──────── Records provided ────────

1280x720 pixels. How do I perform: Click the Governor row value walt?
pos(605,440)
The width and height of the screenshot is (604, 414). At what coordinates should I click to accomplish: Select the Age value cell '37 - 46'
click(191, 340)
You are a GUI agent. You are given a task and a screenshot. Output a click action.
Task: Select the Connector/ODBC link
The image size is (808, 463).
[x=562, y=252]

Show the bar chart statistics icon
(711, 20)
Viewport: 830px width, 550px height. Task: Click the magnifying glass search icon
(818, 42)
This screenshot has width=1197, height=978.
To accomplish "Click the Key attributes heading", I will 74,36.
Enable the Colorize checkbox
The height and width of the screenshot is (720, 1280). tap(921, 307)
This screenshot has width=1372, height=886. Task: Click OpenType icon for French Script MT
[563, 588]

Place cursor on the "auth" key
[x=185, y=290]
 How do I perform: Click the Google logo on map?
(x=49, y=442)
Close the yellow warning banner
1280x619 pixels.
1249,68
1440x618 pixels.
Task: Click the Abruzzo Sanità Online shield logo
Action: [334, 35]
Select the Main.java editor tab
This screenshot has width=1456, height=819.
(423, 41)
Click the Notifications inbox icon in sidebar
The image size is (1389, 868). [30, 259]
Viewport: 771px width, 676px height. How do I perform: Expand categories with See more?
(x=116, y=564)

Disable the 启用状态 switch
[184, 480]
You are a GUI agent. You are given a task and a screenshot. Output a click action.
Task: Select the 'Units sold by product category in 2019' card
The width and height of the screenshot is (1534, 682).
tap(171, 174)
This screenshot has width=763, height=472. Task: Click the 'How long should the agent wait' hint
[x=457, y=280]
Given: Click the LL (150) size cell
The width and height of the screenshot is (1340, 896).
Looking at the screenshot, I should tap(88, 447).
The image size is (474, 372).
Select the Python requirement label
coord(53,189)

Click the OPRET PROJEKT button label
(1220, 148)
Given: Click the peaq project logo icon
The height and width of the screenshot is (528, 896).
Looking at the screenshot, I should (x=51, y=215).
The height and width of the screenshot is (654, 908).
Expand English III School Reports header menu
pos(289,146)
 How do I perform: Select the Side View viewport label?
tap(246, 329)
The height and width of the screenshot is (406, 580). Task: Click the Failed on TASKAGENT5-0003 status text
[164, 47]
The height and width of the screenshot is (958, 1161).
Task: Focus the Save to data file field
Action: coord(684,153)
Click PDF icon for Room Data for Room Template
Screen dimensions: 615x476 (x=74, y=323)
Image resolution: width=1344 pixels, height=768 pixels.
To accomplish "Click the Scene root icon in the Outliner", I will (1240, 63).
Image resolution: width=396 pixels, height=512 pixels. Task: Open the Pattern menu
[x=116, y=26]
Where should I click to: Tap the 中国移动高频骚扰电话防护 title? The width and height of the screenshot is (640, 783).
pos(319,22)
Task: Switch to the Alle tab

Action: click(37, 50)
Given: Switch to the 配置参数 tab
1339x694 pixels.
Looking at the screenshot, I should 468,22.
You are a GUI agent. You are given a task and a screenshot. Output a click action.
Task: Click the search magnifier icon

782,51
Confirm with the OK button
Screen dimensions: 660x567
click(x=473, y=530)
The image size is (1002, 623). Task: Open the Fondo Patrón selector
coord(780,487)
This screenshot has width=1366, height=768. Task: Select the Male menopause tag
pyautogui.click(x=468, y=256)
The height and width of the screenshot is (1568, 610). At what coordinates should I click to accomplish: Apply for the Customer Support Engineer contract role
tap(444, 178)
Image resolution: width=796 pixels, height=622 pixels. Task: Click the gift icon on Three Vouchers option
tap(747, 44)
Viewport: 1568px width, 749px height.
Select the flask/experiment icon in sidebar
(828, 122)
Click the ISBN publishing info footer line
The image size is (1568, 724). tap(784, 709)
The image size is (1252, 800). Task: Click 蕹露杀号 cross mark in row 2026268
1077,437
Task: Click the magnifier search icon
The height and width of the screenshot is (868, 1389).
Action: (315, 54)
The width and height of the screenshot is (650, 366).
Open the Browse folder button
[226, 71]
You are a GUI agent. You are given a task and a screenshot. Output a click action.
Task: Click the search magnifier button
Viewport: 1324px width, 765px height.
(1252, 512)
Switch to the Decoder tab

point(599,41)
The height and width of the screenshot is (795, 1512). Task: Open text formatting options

────────

◆ **Task goal**:
Report how many lines of the data hold the string "will"; give only the number.

◆ **Problem solution**:
2